From the lines below, pull out every one that contains the string "icon". Case counts.

※ ※ ※

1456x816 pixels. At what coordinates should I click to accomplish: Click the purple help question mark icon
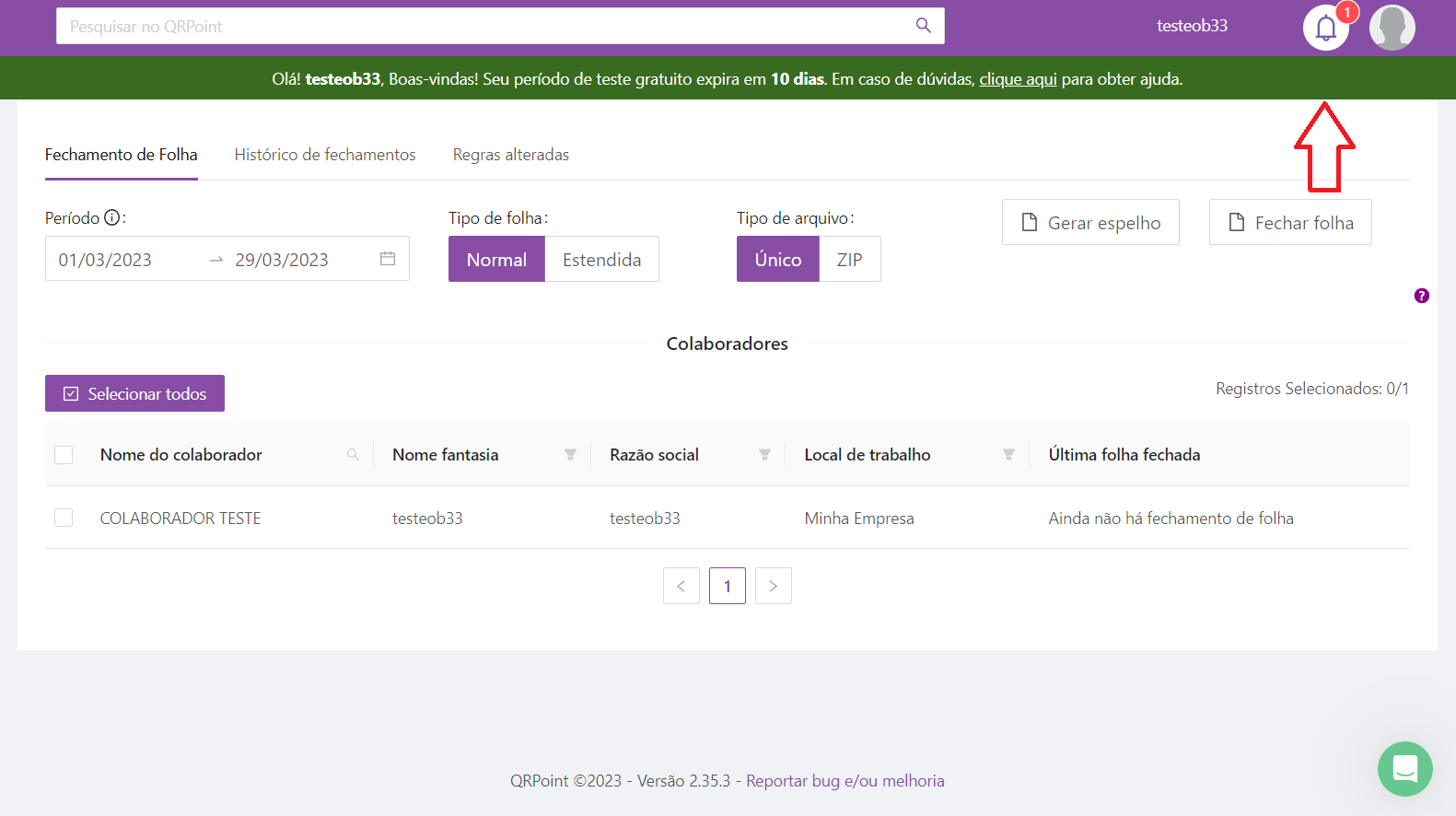1421,296
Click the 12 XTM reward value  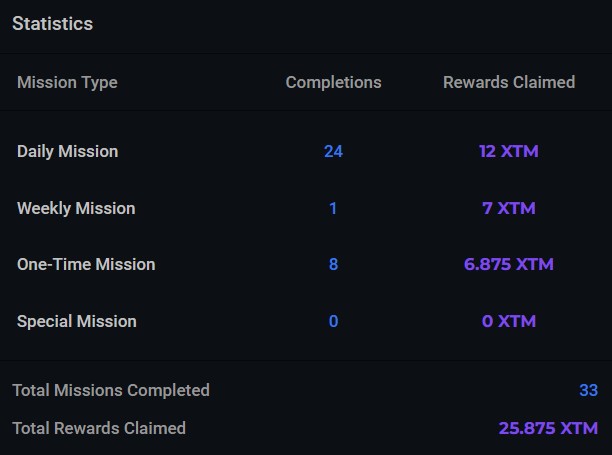click(509, 151)
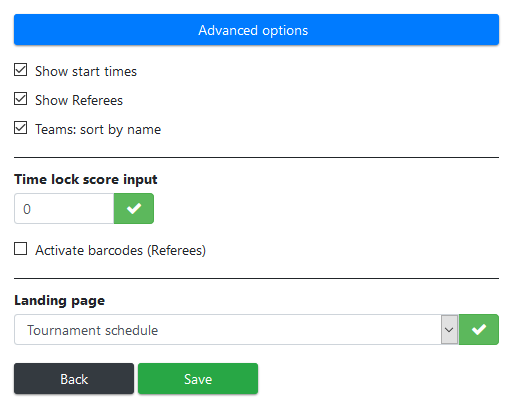513x410 pixels.
Task: Apply landing page with green checkmark icon
Action: coord(479,330)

※ ※ ※

* Exercise result
1456x816 pixels. At what coordinates should I click to accomplish: Click the purple help question mark icon
Task: Apply landing page with green checkmark icon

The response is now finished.